And then asks: but when consumers realize their personal lust for faster hardware makes almost zero financial sense, and hurts the environment with greater demands for power, will they start to demand cheaper, more efficient 'third-world' computers that are just as effective?"
So Moore's law is good for going smaller/faster/cheaper, but the demand for s/f/c will spell the end of Moore's law?
"As God is my witness, I thought turkeys could fly." A. Carlson
With OLPC, there will be more computers out there than ever before. Many of these laptops will be used to create wealth, some of which will be used to buy "normal" laptops that are faster. This, in turn, will push the upper end of chip development towards faster and cheaper.
Put another way: There are BAZILLIONS of cheap, ARM-based CPUs out there running everything from microwaves to kiddie toys. Have they put an end to Moore's law?
What actually MIGHT put an end to Moore's law is the actual quantum limits to computation. And we *will* hit those limits if we don't blow ourselves up first. But that's a ways off, and we may find some way past those limits as well. (EG: using other, N-dimensional space or something exotic that we can't even imagine yet)
I have no problem with your religion until you decide it's reason to deprive others of the truth.
It's not a LAW-law, it was a prediction. It was an observation coupled with smart insight into the nature of the semi-conductor business, and deviations aren't news, the fact that his prediction has so consistently worked over the past decades is the real story.
Will it hold up forever? Probably not, it could speed up or slow down by an order of magnitude as semi-conductor technology is replaced by The Next Big Thing (Optics? Quantum? Duotronics?), and our measurement criteria might have to change with it.
So again, the real story is that Moore's observation has held up so spectacularly so long. Lulls in performance increases are natural. But how does it plot over time?
People may want to buy more ecologically sound, low powered, cheaper machines, but they are subject to external pressures.
Apart from the small percentage of hackers/enthusiasts who play with computers because they like computers, the majority of people use computers to achieve goals - be it to write their work documents, play games, edit photos etc. They will buy the machines that can run the software to do these jobs.
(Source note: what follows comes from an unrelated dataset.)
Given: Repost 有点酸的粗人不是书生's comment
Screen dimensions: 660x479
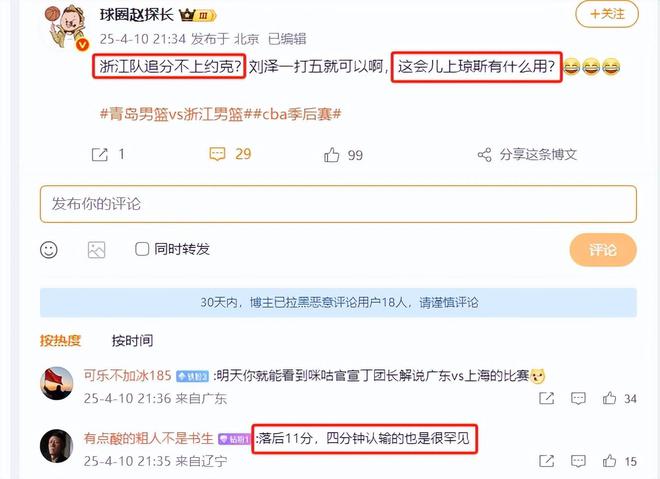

I can't see the big software players reducing the power requirements of their software as it upgrades. Microsoft Office 2015, Photoshop v.27, and World of Warcraft 2015 are going to need more rather than less power and people will be forced to buy more powerful machines.
Moore's law is about transistors per area and cost per transistor. Cheap laptops have nothing to do with that.
But for the question that was *meant*, rather than what was asked... still no. There are some applications that can use basically unlimited computing power (and now, unlimited computing power with minimal electrical power), and everyone else benefits from developments geared towards those areas.
^_^ If people buy $500 shoes, people will buy overpriced, non-logical hardware. O.o I just try to accept that.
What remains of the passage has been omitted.